Horse, Pig and Rat Meat Adulteration Now Easy to Detect with Simple 1-Hour Visual Field Test

USA-based Biotech Company Alpha Diagnostic Int’l (ADI) has developed and released a 1-hour horse, pig and rat meat adulteration/contamination ELISA field test, which detects the presence of horse, pig or rat meat-specific proteins in grounded or sliced meat samples (fresh or frozen) from horse, rat, pig/pork, cow/beef, cat, dog, sheep/goat and chicken. ADI’s 1-Hour horse/pig/rat meat adulteration ELISA is primarily geared towards use by meat processing plants, bulk meat buyers, and sellers at restaurants and grocery stores, as well as by qualified laboratories and law enforcement agencies.

The aim is to perform quick and independent testing of meat samples without the hassle and cost of sending samples to an outside lab facility and waiting for results. The exploitation of meat is easier and more pronounced in the absence of a do-it-yourself test. Therefore, introducing a rapid, sensitive, and inexpensive horse, pig and rat meat field test is necessary to detect and control the meat adulteration issue around the world.

The emerging food safety concerns in 2013, including horse meat adulteration of beef in Europe, and rat meat adulteration in China, once again, is the result of limited testing availabilities by the federal agencies. These scandals have led to huge financial losses by meat suppliers due to the recall of tainted beef products and have also damaged the trust of the consumers.

The DNA tests currently in use can only be performed by very few expert laboratories, and it is time consuming and very expensive. In Europe, there are test result delays due to the collection, processing, and sending of many samples to very few testing labs. There is an urgent need to develop a simple, rapid, and inexpensive test that can be performed on-site at grocery stores, meat-packaging plants, restaurants and fast food suppliers (Taco Bell, Burger King, etc).

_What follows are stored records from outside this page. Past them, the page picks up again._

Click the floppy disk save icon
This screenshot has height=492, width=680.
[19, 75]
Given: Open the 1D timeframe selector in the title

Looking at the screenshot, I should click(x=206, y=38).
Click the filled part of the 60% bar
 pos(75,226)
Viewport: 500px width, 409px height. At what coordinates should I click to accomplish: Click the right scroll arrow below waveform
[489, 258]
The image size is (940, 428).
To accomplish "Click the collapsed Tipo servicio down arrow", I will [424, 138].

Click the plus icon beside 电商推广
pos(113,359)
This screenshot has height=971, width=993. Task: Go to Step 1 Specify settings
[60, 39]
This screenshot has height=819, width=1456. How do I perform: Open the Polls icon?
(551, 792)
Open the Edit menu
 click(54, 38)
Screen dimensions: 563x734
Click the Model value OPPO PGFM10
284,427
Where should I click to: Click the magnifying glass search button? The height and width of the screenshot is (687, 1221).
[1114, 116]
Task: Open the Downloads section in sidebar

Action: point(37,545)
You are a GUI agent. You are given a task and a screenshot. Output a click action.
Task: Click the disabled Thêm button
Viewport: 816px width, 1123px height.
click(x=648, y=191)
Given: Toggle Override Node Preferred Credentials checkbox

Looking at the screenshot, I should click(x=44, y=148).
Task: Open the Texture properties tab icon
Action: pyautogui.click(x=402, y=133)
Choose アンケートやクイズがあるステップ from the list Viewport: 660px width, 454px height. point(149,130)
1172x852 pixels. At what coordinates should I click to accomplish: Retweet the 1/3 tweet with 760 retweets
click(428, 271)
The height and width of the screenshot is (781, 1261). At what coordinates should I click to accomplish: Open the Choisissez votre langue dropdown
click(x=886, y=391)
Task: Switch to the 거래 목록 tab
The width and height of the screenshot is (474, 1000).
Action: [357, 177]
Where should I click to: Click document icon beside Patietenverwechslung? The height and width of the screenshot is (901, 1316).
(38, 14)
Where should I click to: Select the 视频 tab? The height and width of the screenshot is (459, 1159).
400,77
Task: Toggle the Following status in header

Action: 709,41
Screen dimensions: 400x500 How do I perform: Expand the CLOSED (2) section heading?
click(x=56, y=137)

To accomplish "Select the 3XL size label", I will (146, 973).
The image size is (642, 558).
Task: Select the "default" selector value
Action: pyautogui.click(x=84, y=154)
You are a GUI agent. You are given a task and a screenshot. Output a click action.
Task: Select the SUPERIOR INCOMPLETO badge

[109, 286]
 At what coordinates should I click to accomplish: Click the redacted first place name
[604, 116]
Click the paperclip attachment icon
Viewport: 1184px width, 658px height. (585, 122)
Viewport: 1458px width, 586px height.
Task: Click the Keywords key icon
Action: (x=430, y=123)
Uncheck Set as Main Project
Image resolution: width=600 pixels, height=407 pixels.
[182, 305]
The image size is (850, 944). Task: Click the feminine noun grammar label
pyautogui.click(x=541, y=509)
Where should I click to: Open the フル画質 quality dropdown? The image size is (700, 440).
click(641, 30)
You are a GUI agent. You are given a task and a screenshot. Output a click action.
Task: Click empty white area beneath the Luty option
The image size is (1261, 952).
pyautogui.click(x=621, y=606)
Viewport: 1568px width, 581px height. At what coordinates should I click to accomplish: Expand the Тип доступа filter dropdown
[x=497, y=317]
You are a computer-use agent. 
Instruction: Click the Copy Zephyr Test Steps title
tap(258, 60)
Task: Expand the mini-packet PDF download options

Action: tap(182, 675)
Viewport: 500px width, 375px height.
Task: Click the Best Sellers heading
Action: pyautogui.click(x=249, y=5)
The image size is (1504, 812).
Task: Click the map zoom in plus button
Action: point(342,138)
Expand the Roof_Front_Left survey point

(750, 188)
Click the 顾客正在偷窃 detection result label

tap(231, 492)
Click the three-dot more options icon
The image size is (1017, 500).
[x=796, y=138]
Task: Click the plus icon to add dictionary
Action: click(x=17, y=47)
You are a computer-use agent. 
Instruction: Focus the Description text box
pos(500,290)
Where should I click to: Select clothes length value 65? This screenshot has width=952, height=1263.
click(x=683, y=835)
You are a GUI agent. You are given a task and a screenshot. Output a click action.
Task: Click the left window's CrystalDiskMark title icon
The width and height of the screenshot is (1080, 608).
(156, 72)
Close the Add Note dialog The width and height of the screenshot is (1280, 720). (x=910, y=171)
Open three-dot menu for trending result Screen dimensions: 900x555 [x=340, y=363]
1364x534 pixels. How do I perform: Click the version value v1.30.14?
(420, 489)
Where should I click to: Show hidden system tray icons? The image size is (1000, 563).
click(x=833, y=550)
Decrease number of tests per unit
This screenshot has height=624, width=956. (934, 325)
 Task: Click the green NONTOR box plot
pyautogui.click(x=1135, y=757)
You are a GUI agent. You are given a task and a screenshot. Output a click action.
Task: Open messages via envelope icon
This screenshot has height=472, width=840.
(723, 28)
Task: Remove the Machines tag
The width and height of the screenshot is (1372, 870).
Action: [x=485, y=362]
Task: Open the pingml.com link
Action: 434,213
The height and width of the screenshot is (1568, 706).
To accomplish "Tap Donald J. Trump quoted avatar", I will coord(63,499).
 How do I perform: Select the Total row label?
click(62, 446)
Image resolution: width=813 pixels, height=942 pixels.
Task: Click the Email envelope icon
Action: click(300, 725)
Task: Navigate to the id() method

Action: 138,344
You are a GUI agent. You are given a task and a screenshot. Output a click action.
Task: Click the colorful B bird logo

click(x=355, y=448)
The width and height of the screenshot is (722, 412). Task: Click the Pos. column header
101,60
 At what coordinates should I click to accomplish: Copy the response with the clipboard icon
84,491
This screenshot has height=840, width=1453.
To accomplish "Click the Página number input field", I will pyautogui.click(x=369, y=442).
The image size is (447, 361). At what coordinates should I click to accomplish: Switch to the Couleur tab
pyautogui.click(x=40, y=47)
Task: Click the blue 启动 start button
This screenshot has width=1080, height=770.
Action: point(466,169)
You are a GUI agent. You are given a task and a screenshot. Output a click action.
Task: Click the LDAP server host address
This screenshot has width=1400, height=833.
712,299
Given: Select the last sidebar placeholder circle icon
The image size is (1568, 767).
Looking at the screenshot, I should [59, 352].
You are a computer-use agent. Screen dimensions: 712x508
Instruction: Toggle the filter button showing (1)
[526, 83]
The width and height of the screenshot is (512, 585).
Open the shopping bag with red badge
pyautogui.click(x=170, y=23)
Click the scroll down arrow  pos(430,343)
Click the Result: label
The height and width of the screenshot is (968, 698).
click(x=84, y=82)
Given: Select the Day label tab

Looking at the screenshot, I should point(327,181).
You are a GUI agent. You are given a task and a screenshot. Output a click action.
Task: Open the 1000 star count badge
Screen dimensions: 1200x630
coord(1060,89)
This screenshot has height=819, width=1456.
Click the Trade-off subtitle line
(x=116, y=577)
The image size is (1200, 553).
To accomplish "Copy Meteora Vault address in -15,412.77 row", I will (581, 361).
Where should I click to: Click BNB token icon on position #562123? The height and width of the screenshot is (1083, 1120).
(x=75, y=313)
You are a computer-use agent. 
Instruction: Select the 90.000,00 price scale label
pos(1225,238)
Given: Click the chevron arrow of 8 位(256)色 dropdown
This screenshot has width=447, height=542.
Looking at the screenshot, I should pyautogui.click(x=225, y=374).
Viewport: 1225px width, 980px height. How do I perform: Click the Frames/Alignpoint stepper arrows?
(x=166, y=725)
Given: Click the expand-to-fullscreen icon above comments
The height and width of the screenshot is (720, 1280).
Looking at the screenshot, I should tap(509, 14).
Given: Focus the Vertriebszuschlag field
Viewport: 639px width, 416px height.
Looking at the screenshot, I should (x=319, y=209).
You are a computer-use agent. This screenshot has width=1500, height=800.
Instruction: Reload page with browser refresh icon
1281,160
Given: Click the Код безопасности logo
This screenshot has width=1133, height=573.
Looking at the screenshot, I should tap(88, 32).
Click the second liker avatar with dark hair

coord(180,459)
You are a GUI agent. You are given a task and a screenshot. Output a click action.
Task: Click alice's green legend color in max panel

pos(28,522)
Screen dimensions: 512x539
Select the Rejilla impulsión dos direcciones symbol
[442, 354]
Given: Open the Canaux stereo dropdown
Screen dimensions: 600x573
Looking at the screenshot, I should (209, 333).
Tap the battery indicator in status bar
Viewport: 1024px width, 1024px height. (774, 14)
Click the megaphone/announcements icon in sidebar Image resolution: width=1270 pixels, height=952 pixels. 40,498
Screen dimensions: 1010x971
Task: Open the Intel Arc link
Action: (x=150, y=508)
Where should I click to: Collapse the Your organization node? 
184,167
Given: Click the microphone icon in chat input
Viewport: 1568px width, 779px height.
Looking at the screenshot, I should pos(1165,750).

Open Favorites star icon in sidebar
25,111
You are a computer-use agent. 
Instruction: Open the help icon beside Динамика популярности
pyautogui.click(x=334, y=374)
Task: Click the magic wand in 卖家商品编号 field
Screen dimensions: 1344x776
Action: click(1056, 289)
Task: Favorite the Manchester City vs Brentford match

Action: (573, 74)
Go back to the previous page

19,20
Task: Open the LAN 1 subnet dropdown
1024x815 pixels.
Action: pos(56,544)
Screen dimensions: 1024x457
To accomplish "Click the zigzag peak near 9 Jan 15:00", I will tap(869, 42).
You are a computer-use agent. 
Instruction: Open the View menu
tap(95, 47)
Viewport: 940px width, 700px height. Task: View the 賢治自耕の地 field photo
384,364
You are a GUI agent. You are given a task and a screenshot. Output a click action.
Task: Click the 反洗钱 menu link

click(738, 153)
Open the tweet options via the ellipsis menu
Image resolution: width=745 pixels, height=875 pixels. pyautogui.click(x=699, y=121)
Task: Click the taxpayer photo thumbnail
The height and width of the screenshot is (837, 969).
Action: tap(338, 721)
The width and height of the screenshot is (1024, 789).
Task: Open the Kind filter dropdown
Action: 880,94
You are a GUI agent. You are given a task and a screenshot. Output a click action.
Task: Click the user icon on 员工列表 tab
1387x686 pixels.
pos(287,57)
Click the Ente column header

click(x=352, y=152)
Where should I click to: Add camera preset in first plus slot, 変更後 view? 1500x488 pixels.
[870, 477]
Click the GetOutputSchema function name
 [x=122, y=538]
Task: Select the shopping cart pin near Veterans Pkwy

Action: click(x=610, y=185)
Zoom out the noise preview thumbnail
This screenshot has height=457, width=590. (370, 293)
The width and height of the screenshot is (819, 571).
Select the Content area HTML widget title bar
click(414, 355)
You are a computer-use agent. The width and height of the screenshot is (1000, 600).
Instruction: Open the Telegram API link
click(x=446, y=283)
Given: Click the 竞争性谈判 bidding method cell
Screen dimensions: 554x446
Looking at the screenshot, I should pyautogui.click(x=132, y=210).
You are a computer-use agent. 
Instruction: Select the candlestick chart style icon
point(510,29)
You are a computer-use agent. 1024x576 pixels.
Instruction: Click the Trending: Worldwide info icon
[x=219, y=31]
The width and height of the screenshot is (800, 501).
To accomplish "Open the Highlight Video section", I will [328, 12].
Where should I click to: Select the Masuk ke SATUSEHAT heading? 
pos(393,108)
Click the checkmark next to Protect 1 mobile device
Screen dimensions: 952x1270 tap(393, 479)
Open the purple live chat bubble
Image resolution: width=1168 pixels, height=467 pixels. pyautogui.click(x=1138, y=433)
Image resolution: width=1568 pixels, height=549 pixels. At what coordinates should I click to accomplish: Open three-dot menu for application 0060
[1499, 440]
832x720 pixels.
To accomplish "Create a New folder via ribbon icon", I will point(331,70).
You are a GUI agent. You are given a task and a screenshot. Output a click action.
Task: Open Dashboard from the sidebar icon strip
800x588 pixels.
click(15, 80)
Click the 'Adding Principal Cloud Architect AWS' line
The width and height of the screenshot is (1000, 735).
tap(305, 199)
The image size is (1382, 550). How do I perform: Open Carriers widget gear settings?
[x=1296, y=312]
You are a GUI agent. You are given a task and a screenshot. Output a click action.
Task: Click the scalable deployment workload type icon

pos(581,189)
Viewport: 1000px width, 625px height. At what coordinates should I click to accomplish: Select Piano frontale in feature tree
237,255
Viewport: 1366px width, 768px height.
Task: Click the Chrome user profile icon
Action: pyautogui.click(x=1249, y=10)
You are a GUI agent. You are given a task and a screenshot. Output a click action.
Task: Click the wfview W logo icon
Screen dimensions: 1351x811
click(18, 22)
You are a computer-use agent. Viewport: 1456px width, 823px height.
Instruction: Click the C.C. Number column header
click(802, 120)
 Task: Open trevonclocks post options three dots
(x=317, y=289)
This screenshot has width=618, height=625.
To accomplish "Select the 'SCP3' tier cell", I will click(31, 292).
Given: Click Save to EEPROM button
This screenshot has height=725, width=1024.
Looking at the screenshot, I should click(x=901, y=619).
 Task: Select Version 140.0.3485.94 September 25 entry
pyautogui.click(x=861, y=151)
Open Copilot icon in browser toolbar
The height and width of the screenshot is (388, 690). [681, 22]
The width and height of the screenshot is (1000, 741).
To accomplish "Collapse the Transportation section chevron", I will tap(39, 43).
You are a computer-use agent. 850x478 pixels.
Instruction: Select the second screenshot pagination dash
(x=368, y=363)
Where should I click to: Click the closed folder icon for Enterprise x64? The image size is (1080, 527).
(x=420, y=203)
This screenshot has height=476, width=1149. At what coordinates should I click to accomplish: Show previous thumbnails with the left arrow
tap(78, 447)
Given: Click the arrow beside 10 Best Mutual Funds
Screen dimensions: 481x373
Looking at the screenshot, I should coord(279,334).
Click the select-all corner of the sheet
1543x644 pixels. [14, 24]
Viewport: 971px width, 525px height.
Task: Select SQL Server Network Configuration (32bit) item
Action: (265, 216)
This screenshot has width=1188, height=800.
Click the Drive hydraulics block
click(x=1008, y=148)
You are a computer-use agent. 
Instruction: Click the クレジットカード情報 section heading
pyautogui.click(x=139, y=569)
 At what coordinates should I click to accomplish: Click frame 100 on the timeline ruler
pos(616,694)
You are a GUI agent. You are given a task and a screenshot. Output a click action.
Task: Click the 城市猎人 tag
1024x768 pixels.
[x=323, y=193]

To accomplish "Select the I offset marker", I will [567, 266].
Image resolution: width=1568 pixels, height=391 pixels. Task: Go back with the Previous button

In comparison to the horse DNA test, the ADI 1-hour horse/pig/rat meat protein ELISA field test is far superior due to its high sensitivity (1 part per million for ELISA vs. 1 part per 10,000 For DNA), speed (1 hour vs. many hours to days), and efficacy (processes a large number of samples). In addition, the overall cost of an ELISA field test is much less than the total cost of a DNA test.